-- start RECORDS SUPPLIED --

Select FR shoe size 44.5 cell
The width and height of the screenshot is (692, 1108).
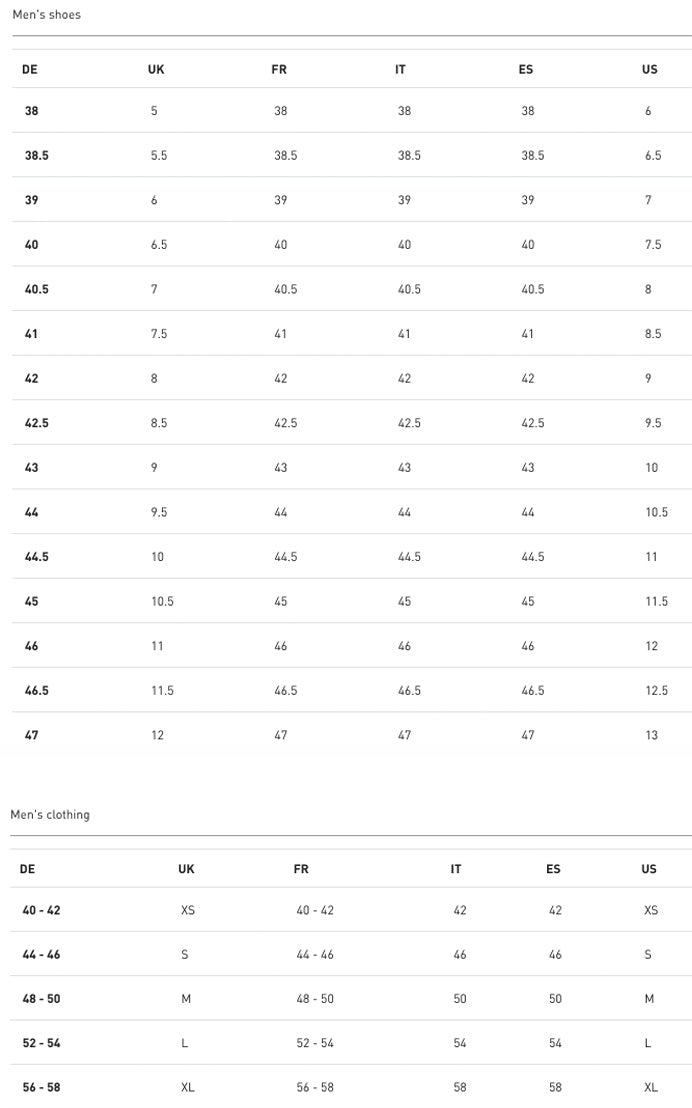click(286, 557)
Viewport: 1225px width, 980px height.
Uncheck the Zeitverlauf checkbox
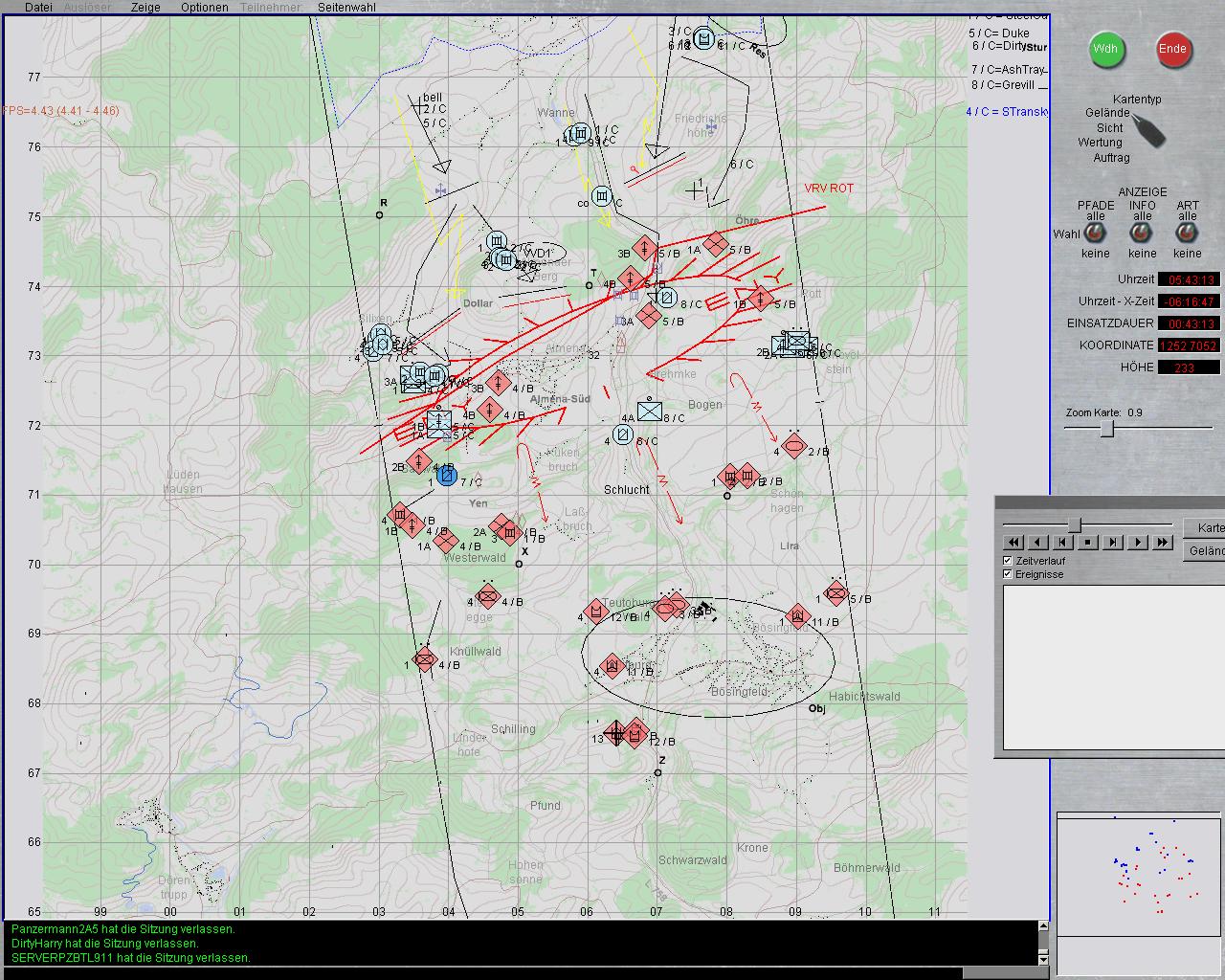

-- end RECORDS SUPPLIED --

#### [TASK DIRECTIONS]
Rewrite everything from the line containing "Viewport: 1225px width, 980px height." down to the end of the records, swapping "checkbox" for "toggle" and keeping all else the same. Leave out the pictures.

#### [SOLUTION TO THE PROBLEM]
Viewport: 1225px width, 980px height.
Uncheck the Zeitverlauf toggle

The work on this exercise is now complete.